Class #42, December 5 Classnotes

Crowds and Collective Behavior; Reading: Luhman Ch 13 beginning

Terms

rumor
acting crowds
fads
expressive crowds
fashion
mass hysteria
panic
collective behavior
contagion

  1. Collective behavior---what it is
    1. Unstructured, large scale, significant social situations
      1. Riots and public actions that are intense but unplanned
      2. Political actions shaped by terrorism or other unpredictable disruptions
      3. Fads where individuals participate in new styles or activities as part of routine life
      4. Large scale expressions of values or ideas in the population---not dependent on organizations or institutions (like the notion of the moral majority...people are just out there disapproving of immoral mass media and individualistic behavior).
    2. Collective behavior is an important source of social change
      1. Most of our discussion this semester has had to do with structured, controlled group patterns (like social class structures) or things that are formally organized (like institutions and organizations)
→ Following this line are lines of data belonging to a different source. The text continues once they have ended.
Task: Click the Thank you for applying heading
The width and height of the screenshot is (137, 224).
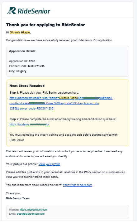Action: (x=45, y=25)
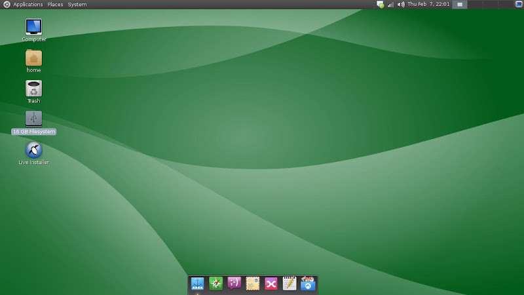Open the blue software store dock icon
The image size is (524, 295).
click(x=308, y=283)
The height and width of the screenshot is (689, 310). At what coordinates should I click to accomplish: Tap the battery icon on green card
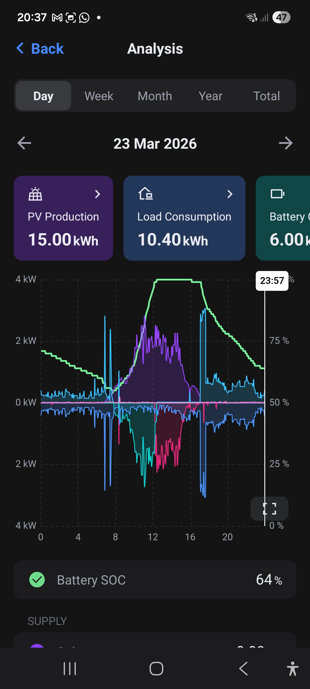click(x=277, y=194)
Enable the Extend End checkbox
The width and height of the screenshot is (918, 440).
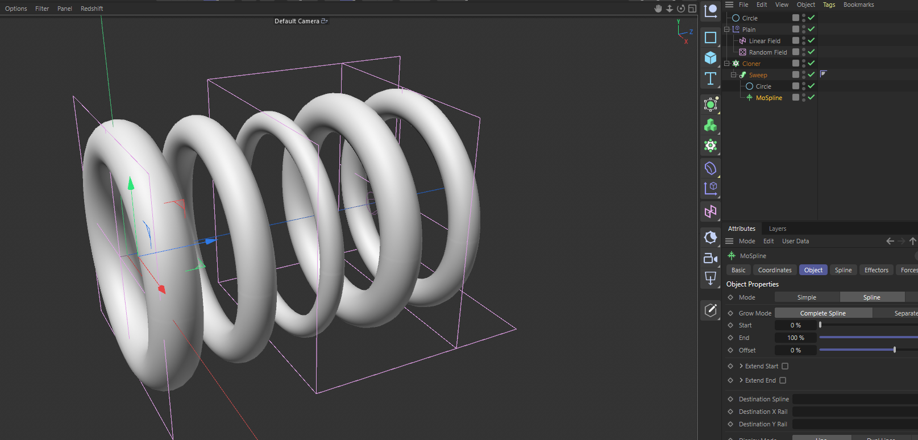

        1. Sociologists tend to explain behavior by depending on structure explanations
        2. But since structures are static, we cannot predict or account for change; this makes theories by nature conservative and not change oriented
        3. Collective behavior is especially important in the structural functional perspective (like Smelser) because it provides an explanation of how old structures break down and new ones emerge.
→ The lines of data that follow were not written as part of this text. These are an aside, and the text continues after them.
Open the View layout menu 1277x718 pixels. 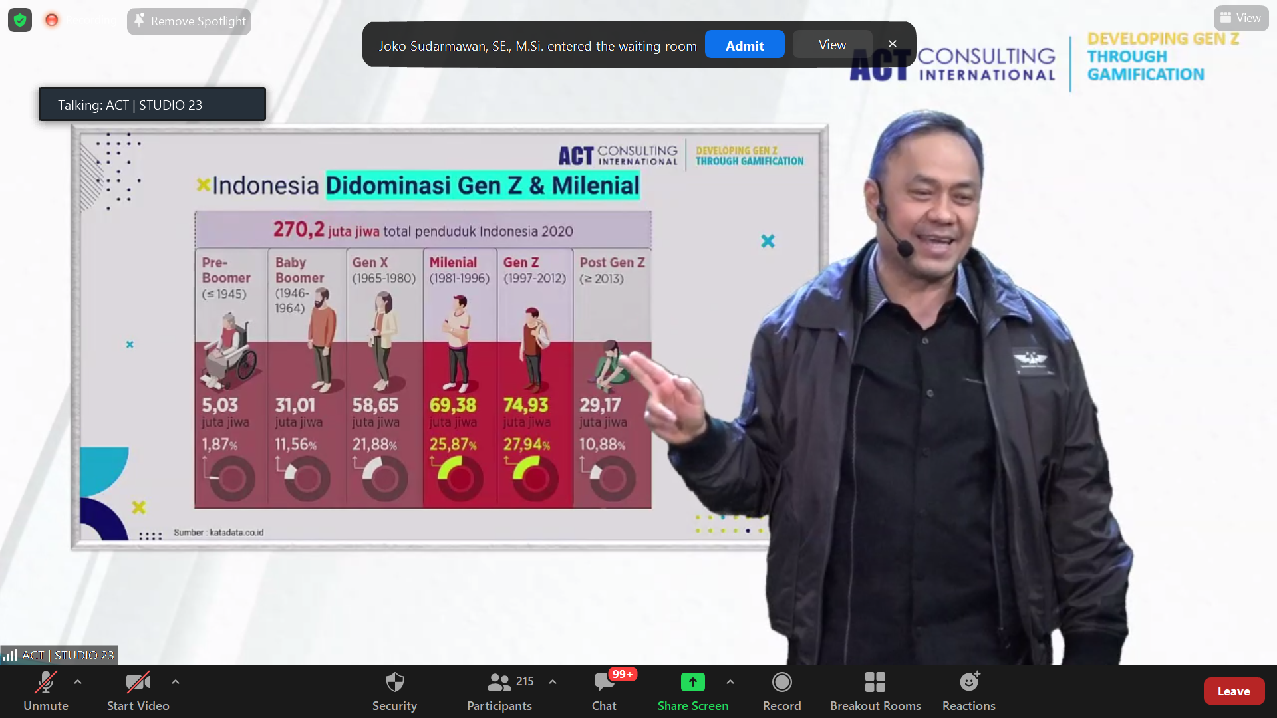pos(1240,18)
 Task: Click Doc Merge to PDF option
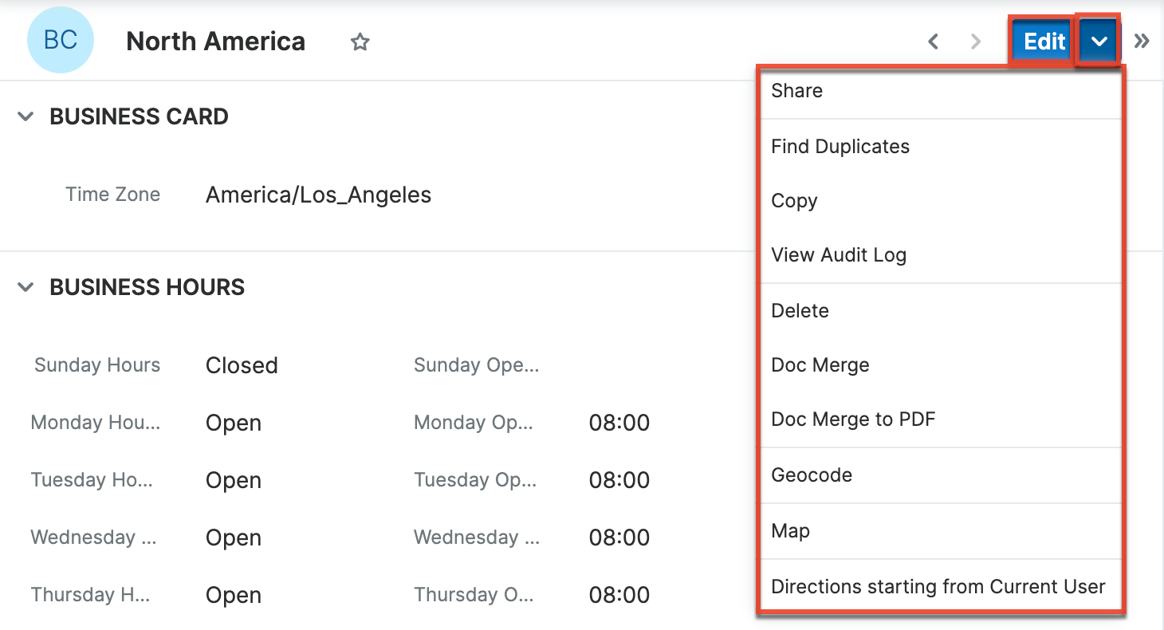[x=853, y=419]
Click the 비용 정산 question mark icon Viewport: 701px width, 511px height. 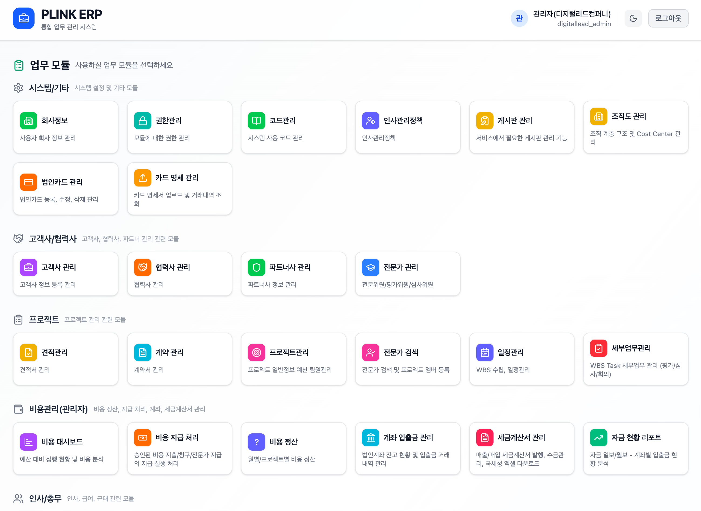256,442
      2. Radical theory is based on the expectation that revolutionary change will happen and a lot of its focus is on why oppressed groups do not engage in spontaneous, disruptive action
  2. Models of man (or woman)
    1. One thing to recognize in the discussion of collective behavior is the way that it draws on the beginning discussions we had of different models of socialization and the development of individuals.
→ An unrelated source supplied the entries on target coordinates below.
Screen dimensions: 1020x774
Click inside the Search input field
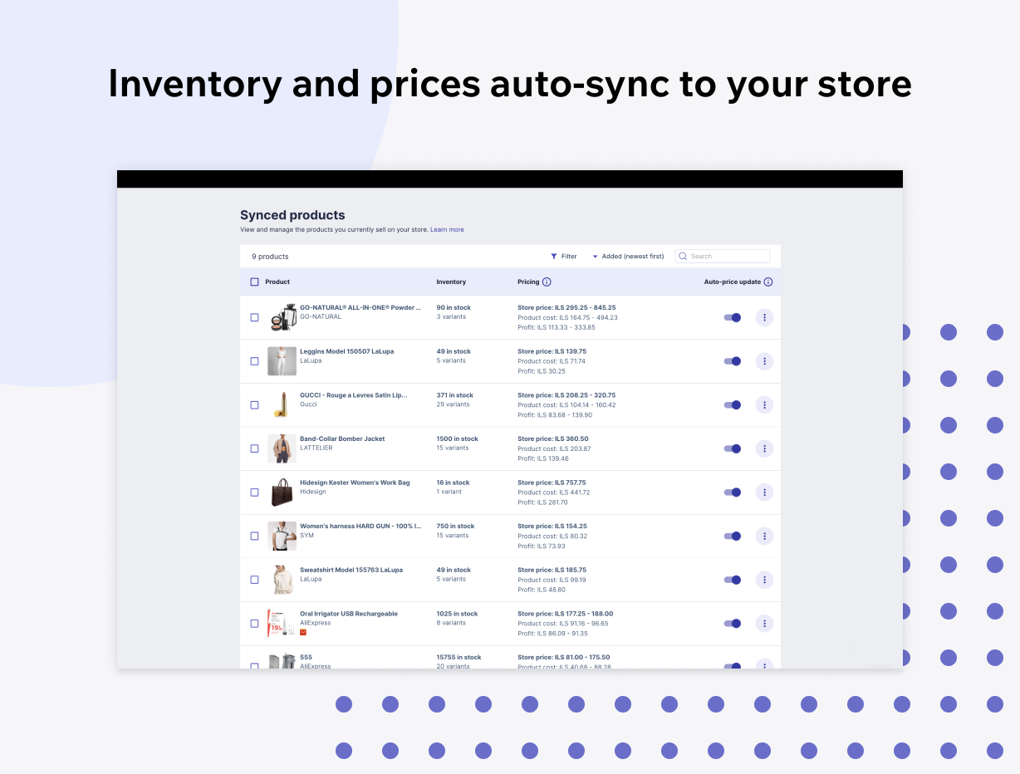(723, 256)
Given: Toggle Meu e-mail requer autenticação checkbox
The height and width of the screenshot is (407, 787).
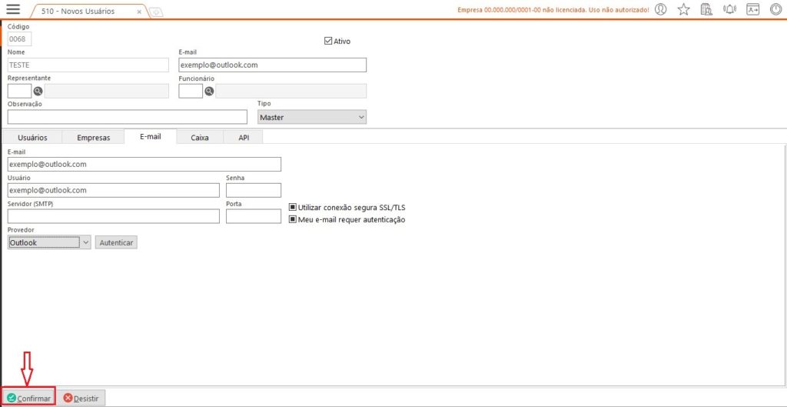Looking at the screenshot, I should tap(293, 219).
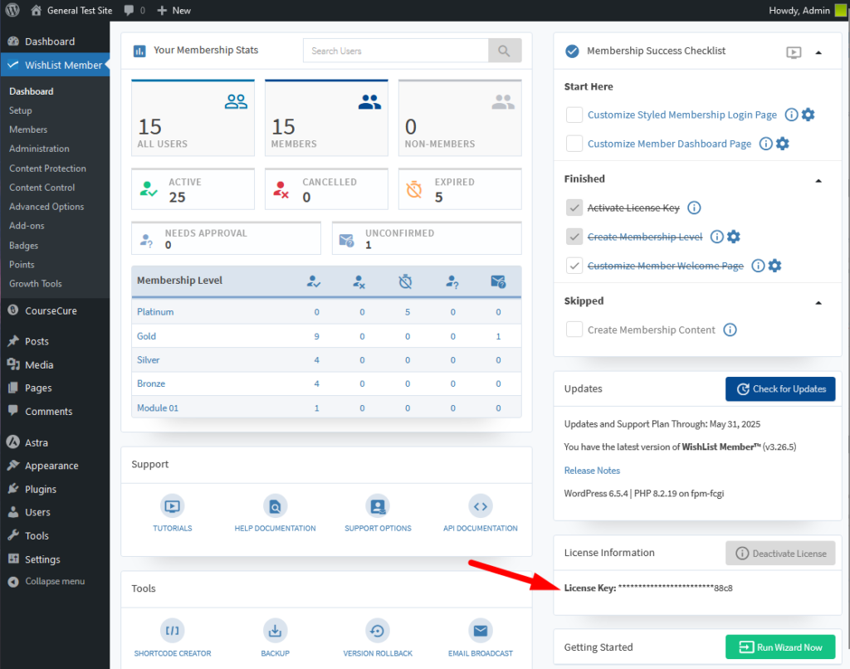Open the Shortcode Creator tool icon
Screen dimensions: 850x669
tap(172, 631)
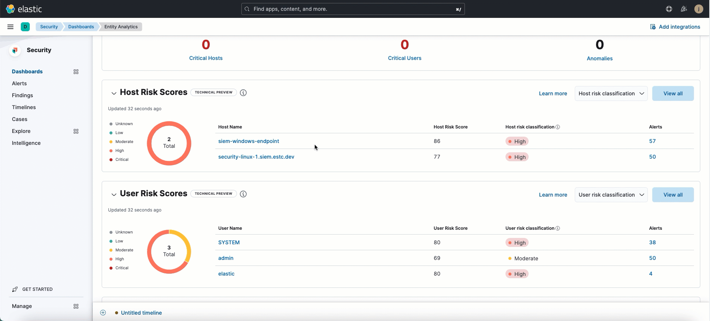Open the siem-windows-endpoint host link
The image size is (710, 321).
point(248,141)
      1. Although collective behavior is about mass action that is unstructured and inherently social, the different theories of collective behavior listed in the book all imply a certain idea about how social psychology works.
      2. These different social psychology theories are what we mean by the term "models of man"; they represent different ideas about what leads people into social behavior and what governs their behavior when they are social.
    2. Models of man in the theories of collective action
      1. Psychological explanations present behavior as the consequence of personality (life history) or physiological attributes, downplaying the causal influence of social context
        1. The notion that people act in response to preferences, tastes, or primeval urges
          1. genetic or evolutionary sources of male violence
          2. genetic causes of alcohol abuse or drug addiction
          3. aesthetic choices and responses that are just a matter of taste or preference
        2. The notion that social behavior is a product of immitation or brainwashing
          1. the notion that media violence breeds violent behavior (prize fights increase the murder rate; famous suicides increase suicide rate; violent TV movies leads to youth violence)...where the message causes the behavior rather than behavior caused or mediated by social structures
          2. marketing and advertising create brand awareness and product appeal
        3. collective action as primordial herd behavior---people act in wild and violent ways because they are swept up in the mood of a crowd----it's an emotional response not mediated by social causes
      2. Berk's notion that people make calculated, self-interested choices to loot or be disruptive based on
        1. Desires they bring into the situation to loot or be disruptive
        2. Recognition that if they start disruption they will be caught and punished so price is too high
        3. Once disruption begins they can join in and do their predetermined preferred behavior but without consequences.
        4. All of this thinking is economic in character since actors are seen as rational, utility maximizers
      3. Blumer's notion that people in crowds copy the behavior of people immediately around them reflects the symbolic interactionist perspective (and Blumer is a famous member of that group)
        1. People shape their identity or sense of self in response to significant others close to them
        2. People in a crowd develop a sense from the crowd of what is desirable, acceptable, and normatively approved behavior, thus conforming to their generalized other.
        3. This suggests that crowds have many different subgroups within them so that you cannot say the whole crowd is doing any particular thing---it is doing many things.
      4. Smelser's theory of the stages that lead up to collective behavior reflects the functionalist view
        1. first in the sense that it gives social structure precursors to collective behavior so the actual collective behavior itself becomes a consequence of socially structured causes
        2. second in that it gives an explanation of how one stable functional structure can make a transition to a new state...it tells how social change can happen.
      5. Although Luhman does not give us a conflict or radical perspective on collective behavior, we do see echoes of the radical perspective when he talks about relative deprivation as a cause of collective action
        1. This is related to the radical perspective in the sense that he tells us truly deprived or poor people are inactive.
        2. Radicals recognize that the poor of a society have a class interest to mobilize and act but they do not
        3. Trying to explain inaction is a major focus of the radical perspective, talking about false consciousness and the way poor people do not see their common class interests.